Collette Blanchard Gallery
26 Clinton Street, 917 639 3912
East Village / Lower East Side
March 18 - April 29, 2009
Reception: Thursday, March 19, 6 - 8 PM
Web Site
Collette Blanchard Gallery is pleased to present Héroe, Oscar Cueto’s first exhibition with the gallery. Featuring a light table with drawings, video, and sculpture, Héroe will be on view from March 18th through April 29th.
The works Cueto has created for this upcoming exhibition incorporate restructured world maps. The drawings focus on the universal connection of the contemporary art world and the interactions of nations that have resulted in poignant conflict. Inspired by the actions of global citizens, the artist renders realigned continents in commenting upon relationships between persons inhabiting these land masses. In some drawings, recognizable territories intersect in overlapping patterns to disguise their original form with a simple red stain marking the penetration of one territory into another. Other drawings simply show a world view with some or all of the leading countries removed as if they never existed. In one drawing, the eastern point of Europe pierces the center of the United States; in another, Europe is rotated and annexed by western Canada. At once, these renderings reference the geography of Pangea and look forward to the realignment of today’s land masses as they may exist in the distant future. Navigating between these extremes, the artist’s positioning of the continents reflects his thoughts of monetary and political power, which supersede mere shifts in geographical landscape. Europe, Asia, and the Americas vacillate between recognizable continents and fetish objects, abstracted figures, and/or crows as their orientation and placement vary.

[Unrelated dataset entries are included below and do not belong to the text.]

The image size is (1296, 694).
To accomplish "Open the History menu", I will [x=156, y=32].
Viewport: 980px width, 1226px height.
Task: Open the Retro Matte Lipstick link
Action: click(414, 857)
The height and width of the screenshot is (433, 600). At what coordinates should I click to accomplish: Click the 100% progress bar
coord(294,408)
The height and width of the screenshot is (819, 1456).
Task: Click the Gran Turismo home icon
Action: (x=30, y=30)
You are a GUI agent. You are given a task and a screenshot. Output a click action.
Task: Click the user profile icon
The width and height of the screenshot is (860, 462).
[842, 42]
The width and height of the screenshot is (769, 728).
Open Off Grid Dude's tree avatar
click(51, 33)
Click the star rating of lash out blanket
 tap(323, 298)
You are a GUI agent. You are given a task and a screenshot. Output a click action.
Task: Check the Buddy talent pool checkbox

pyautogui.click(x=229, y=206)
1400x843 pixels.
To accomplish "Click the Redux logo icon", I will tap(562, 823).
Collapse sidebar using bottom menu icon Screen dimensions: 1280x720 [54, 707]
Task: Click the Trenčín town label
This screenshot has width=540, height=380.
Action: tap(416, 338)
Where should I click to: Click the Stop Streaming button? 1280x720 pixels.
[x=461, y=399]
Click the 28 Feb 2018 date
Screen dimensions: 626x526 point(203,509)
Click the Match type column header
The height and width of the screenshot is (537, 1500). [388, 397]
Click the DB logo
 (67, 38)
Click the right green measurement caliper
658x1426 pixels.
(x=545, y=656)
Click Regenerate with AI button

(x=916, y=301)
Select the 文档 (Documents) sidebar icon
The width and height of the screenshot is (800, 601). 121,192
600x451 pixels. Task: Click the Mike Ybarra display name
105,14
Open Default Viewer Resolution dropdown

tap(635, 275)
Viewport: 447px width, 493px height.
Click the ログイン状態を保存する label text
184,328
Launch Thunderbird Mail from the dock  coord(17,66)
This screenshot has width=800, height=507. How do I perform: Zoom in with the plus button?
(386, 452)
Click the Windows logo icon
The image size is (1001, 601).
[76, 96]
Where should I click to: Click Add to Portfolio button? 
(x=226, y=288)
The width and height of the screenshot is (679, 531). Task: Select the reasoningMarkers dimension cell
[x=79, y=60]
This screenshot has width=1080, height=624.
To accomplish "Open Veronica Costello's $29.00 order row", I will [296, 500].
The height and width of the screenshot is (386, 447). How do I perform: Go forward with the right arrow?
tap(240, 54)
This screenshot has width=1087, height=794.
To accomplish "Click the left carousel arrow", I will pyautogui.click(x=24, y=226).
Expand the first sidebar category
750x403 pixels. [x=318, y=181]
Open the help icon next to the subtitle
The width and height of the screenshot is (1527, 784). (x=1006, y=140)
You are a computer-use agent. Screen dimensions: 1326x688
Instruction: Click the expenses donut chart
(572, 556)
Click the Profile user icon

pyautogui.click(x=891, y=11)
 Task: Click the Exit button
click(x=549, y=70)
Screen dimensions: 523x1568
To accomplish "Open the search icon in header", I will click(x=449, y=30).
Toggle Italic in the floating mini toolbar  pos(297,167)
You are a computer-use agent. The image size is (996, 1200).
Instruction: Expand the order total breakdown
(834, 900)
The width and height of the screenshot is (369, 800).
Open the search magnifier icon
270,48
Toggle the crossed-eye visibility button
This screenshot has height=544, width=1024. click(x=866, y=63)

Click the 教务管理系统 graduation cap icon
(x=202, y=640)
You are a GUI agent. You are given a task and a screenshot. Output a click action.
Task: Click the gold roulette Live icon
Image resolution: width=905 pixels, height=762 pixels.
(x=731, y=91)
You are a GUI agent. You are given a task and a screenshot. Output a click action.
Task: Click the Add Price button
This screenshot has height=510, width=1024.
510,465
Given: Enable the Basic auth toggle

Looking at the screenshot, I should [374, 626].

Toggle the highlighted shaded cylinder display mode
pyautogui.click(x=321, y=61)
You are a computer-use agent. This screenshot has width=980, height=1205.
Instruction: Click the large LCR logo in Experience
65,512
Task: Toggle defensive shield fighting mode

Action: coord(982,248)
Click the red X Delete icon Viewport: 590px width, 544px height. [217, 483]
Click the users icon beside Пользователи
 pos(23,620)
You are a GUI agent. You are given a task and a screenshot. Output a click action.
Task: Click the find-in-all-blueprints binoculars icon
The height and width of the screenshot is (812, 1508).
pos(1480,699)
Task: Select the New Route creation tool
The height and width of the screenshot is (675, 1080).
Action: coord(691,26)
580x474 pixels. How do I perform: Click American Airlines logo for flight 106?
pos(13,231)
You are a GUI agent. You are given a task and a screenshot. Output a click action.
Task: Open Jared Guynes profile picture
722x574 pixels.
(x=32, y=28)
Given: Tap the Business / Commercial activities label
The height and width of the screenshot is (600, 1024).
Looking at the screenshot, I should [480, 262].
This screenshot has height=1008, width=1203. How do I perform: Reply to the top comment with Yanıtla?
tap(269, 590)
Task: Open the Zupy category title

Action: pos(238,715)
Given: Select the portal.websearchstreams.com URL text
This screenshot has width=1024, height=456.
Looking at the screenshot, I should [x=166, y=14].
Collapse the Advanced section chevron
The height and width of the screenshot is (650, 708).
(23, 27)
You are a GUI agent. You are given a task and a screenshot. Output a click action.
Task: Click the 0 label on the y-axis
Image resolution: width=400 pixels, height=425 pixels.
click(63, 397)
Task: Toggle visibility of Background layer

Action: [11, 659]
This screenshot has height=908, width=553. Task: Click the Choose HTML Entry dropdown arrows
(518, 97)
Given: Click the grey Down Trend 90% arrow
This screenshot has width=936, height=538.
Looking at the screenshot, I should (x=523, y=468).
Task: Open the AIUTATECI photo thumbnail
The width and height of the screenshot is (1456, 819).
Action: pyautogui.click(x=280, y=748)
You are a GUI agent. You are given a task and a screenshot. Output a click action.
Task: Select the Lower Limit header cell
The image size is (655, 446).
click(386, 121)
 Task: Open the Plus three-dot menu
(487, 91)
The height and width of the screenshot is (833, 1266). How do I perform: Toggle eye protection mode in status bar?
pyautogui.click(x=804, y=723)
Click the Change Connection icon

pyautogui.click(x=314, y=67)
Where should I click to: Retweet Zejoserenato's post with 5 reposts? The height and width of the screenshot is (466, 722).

Within the installation, hand sewn flags are strategically placed with black coverings on each side to conceal the instant recognition of the country it represents. The only indications of each flag are sporadically placed holes on the surface and the edge of the pole where colors and patterns are carefully discerned. Cueto furthers his rendering of continental forms with two silent videos. The video animations are made from hand drawn frame to frame images on a digital notepad putting to motion the line of the corresponding drawings. In one video, Cueto portrays a series of moving maps. Dramatically reducing the scale of the continents, the artist, in a second video, contextualizes land masses as musical paraphernalia, as a rock band uses cut out maps as its instruments. A series of unframed gouache drawings entitled Brujeria/Witchcraft will accompany the other works in the show. Through his work, Cueto, without overbearing specificity, whimsically engages prescient and often painful happenings, which have continually defined human experience.
Oscar Cueto was born in Mexico City, where he currently lives and works. Cueto received the Youth Creators Grant (CONACULTA) in 2007 and his work was recently acquired by the Jumex Collection. He previously showed at the Festival la Mar de la Música in Cartagena, Spain and he has been included in solo and group exhibitions throughout Mexico. Cueto has been the subject of numerous solo exhibitions internationally, has shown regularly in Mexico City for the past five years, and has also shown with the Walter Maciel Gallery in Los Angeles. In conjunction with the Collette Blanchard exhibit, Cueto will be having a similar show on the West Coast at the Walter Maciel Gallery in Los Angeles.